(Editor's note: Larry Holman completed this questionnaire when he ran for a City Council seat in the November general election. He declined to complete a questionnaire for the 2011 special election or to meet with the editorial board of The Beaufort Gazette.)
Years living in area: 14
Family: Married to Wilma Prince Holman for 39 years, with three grown children and five grandchildren
Education: Bachelor of Science Degree in Business Administration with a concentration in financial management (1974) from North Carolina Central University in Durham, N.C.
Current employer: President/CEO of the Beaufort County Black Chamber of Commerce, since 2001
Previous employment: Former J.C. Penney Company executive; retired as store manager of the Beaufort J.C. Penney store in 2001 after a career spanning 27 years. Earned the J.C. Penney Chairman's Award for Managerial Excellence in 1997, just one year after assuming management of the corporation's Beaufort store in the Cross Creek Plaza.
Military history: Served in the U. S. Army; Vietnam-era veteran
Volunteer history: Member of the Audit and Academic Review Committees of the Beaufort County School District; board member and Treasurer of Access Network; vice president and treasurer of the Wardle Family YMCA; ex-officio board member of the Beaufort Regional Chamber of Commerce; board member of the Lowcountry Economic Network; president of the Real Deal Investment Club; life member of both the NAACP and the North Carolina Central University Alumni Association.
Public elected offices: None
Any unsuccessful political campaigns: Ran unsuccessfully for a City Council seat in November 2010.
Other political and government experience: None
Endorsements received (from the November 2010 election):Beaufort County Councilman Brian Flewelling; former Beaufort City Councilwoman Alice Wright, the first woman and the first African-American woman elected to the Beaufort City Council; Gullah educator, entertainer, and businesswoman Anita "Aunt Pearlie Sue" Singleton-Prather; former Beaufort Regional Chamber of Commerce tourism/marketing director Liz Mitchell; Northwest Quadrant community activist Henrietta Goode; former Penn Center executive director and outgoing Beaufort Historic District Review Board chairman John Gadson Sr.; well-known local artist Claudette Humphrey; political activist Edgar Williams; businessman Ken "Mr. Ken" Singleton
S.C. Ethics Commission statement of economic interests: Nothing to disclose on statement filed June 7.
Campaign money raised: No money reported as of July 2.
Top three campaign contributors over past six months (amount): N/A.
Why should people vote for you?
Beaufort residents should vote for me because I have their best interests at heart and won't play political games. I'm not a politician. I am an honest, hardworking, pro-business advocate with a proven track record of going the extra mile to provide opportunities for businesses and the less fortunate. I want to be accountable to my constituents in a way that at-large elections don't encourage and ensure that city government is responsive, fair and transparent. And I believe that separates me from my opponents.
What are the three most important issues you would address if elected and how would you address them?
- Support local businesses when contracting city services. Encourage commercial development within the city to create jobs.

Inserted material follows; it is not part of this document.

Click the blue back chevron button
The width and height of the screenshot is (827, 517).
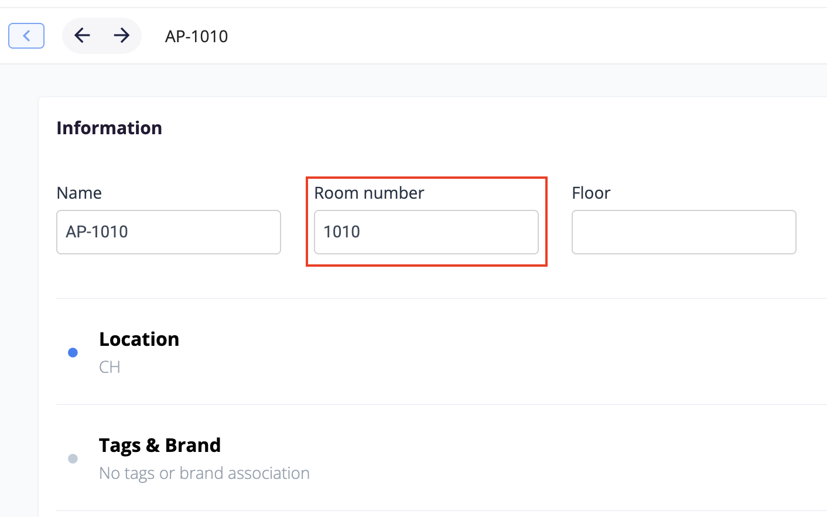coord(26,36)
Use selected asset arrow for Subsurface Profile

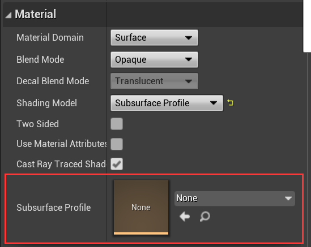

- Support planned, sensible growth within the city using the Redevelopment Commission but with transparency, openness, and fairness to expand the city's weak tax base.
- Collaborate openly and regionally with Jasper County, Beaufort County, Colleton County and Hampton County to bring new industry and jobs into the area.
What other issues do you see as important?
City Council elections should change from the at-large system to single-member/hybrid districts to promote greater accountability and fairer representation for all Beaufort residents. Support revising existing city ordinances and business licensing to offer caps and abatements to encourage business growth openly. We should not tax businesses out of business. Support increase in tourism funding to keep Beaufort competitive with other tourist destinations. Support establishing an entrepreneur program that links entrepreneurs to industry leaders and technology experts. Making our community safer for us and our tourists.
What specific steps will you take to make government more open and accessible to the public?
To make Beaufort city government more open and accessible to the public, I would push for ending all executive sessions during City Council work sessions and Redevelopment Commission meetings so that all deliberations will be open to both the public and the press. In addition, I would work to develop a process for quickly resolving issues raised during the public comments section of city council meetings.
Have you ever been convicted of a crime (felony), been disciplined by a professional licensing board or organization or had an ethics violation filed against you? If so, please give details.
Have you ever filed for bankruptcy, been delinquent on your federal, state or local taxes?
Are there any personal details about yourself that voters would be interested in knowing?
I was awarded the 2006 combined Distinguished Achievement in Business/Humanitarian Award by Beaufort County's Dr. Martin Luther King Jr. Steering Committee for my leadership in organizing residents of Beaufort's Northwest Quadrant to lobby for neighborhood improvements, and for pushing Beaufort County to add "teeth and accountability" to its small- and minority-business vendors and contractors ordinances. As part of our long history of giving back, my wife, Wilma, and I established the Larry and Wilma Holman Endowment Scholarship Fund in 1998 at North Carolina Central University (our alma mater) to benefit deserving students from low-income families.